Tweede Kamerlid Femke Merel van Kooten verlaat de Partij voor de Dieren uit onvrede met de koers van haar partij. Ze geeft haar zetel niet terug en gaat "als onafhankelijk Kamerlid" door.
De PvdD versmalt eerder dan dat ze verbreedt en richt zich te veel op haar stokpaardjes, vindt Van Kooten. "In de strijd voor een leefbare aarde voor toekomstige generaties mogen de mensen die nú leven niet vergeten worden", legt ze op Facebook uit. De partij zou moeten "strijden voor dier, natuur, milieu én mens".
Haar ongenoegen daarover heeft ze naar eigen zeggen in de fractie uitgesproken. Toen een bevredigend antwoord uitbleef, besloot ze voor zichzelf te beginnen.

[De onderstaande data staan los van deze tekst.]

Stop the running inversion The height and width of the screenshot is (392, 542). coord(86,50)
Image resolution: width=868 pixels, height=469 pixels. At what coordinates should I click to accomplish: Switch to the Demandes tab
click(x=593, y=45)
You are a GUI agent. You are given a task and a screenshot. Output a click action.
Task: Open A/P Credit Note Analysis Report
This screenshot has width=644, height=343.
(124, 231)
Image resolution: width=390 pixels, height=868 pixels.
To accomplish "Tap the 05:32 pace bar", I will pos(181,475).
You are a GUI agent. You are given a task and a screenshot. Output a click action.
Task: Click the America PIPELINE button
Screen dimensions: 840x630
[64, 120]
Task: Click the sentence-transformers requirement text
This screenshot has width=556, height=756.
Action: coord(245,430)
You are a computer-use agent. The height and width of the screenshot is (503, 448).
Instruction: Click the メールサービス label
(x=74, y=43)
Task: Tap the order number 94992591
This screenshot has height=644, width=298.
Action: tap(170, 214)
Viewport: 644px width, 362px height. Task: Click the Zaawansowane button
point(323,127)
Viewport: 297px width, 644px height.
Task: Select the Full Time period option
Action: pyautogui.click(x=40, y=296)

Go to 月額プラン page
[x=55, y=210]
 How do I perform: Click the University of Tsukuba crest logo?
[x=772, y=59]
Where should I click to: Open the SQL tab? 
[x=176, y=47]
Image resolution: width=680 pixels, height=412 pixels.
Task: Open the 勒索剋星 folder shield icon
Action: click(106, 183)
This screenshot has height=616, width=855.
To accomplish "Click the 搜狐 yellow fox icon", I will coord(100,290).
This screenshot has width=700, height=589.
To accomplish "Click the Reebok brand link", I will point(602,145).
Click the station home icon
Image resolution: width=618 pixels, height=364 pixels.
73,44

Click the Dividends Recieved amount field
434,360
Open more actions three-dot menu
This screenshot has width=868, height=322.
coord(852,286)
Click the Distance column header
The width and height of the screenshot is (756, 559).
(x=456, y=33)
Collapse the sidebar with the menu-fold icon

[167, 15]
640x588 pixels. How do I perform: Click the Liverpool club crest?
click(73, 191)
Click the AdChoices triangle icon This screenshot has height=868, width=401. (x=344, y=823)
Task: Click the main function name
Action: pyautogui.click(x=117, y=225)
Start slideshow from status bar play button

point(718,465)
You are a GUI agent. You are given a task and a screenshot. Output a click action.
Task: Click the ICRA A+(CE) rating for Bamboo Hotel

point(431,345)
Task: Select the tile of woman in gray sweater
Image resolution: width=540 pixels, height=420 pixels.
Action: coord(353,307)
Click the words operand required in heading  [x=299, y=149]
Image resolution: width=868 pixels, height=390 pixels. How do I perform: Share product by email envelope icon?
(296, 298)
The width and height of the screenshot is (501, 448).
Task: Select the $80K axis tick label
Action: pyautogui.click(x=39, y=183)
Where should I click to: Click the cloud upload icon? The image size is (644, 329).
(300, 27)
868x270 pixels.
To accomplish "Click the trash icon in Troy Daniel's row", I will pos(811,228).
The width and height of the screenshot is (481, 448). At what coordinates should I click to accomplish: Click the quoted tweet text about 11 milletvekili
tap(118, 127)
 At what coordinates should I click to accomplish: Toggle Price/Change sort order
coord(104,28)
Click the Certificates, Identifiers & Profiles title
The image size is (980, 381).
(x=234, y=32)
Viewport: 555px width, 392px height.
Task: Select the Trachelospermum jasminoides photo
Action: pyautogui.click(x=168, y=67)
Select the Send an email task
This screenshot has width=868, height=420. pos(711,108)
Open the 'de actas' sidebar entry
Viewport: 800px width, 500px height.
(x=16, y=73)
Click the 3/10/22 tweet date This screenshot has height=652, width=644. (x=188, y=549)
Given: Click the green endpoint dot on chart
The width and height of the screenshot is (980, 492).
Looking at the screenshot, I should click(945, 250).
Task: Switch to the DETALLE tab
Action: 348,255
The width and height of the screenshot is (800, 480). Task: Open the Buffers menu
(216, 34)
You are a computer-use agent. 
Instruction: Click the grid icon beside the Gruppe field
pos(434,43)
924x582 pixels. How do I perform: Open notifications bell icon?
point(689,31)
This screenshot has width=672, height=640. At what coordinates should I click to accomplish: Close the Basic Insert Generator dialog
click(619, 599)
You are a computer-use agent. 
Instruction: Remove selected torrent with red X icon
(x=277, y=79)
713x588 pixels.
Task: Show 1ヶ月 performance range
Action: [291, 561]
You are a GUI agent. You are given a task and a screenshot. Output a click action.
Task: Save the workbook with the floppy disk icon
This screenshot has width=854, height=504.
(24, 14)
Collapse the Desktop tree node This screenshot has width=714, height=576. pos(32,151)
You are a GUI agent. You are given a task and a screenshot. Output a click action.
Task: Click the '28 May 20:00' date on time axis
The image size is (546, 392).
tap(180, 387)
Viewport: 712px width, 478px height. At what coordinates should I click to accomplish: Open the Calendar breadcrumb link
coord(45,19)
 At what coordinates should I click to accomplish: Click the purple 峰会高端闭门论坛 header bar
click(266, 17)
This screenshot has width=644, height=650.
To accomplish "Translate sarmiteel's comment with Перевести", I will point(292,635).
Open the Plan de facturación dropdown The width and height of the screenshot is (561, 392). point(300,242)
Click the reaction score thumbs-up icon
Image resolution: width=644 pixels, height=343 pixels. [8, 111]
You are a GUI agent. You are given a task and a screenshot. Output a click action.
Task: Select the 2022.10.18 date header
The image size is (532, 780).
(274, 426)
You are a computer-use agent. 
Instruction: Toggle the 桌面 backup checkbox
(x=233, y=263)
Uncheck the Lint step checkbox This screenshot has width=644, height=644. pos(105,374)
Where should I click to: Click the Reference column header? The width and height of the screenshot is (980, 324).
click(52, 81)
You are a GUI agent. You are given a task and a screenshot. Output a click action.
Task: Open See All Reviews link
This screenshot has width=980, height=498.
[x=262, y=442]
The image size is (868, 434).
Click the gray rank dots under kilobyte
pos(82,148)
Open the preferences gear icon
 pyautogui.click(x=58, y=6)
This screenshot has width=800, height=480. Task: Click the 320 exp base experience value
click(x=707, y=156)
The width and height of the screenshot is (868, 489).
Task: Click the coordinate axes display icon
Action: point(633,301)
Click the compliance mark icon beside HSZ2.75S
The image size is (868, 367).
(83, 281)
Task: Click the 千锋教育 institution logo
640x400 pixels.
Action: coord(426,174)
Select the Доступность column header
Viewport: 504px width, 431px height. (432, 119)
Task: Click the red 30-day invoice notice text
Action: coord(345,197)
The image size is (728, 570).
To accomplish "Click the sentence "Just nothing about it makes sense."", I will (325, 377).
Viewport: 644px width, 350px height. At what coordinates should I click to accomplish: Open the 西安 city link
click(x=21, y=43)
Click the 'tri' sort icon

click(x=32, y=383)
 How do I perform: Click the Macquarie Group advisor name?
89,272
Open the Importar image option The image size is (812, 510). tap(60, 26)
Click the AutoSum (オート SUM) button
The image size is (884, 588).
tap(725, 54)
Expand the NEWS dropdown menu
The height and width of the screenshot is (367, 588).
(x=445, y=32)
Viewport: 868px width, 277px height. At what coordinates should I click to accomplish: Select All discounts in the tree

De partij zegt in een reactie "onverwacht geconfronteerd" te zijn met het vertrek van het Kamerlid. "PvdD is onaangenaam verrast dat Van Kooten-Arissen de zetel niet teruggeeft, maar ervoor kiest deze mee te nemen en verder te gaan als eenmansfractie."
Vanwege de "schade" die Van Kooten zou hebben aangebracht aan de partij, heeft het bestuur besloten haar te royeren als lid.
Van Kooten werd in 2017 in de Tweede Kamer gekozen, als vijfde op de lijst. De fractie van de Partij voor de Dieren, die onder leiding staat van Marianne Thieme, telde tot Van Kootens vertrek vijf leden.
De 35-jarige van Kooten was eerder medewerker van de PvdD in de Utrechtse gemeenteraad en de Eerste Kamer en was in Utrecht ook Statenlid. Afgelopen winter was ze een poos met zwangerschapsverlof.
Van Kooten is het eerste lid van de in 2017 gekozen Tweede Kamer dat voor zichzelf begint. De vorige Kamer telde zoveel afsplitsers, dat er sindsdien nieuwe regels zijn ingevoerd die het onaantrekkelijker maken om 'zetelroof' te plegen. Zo krijgen Kamerleden die afscheid hebben genomen van hun fractie een lagere vergoeding dan voorheen.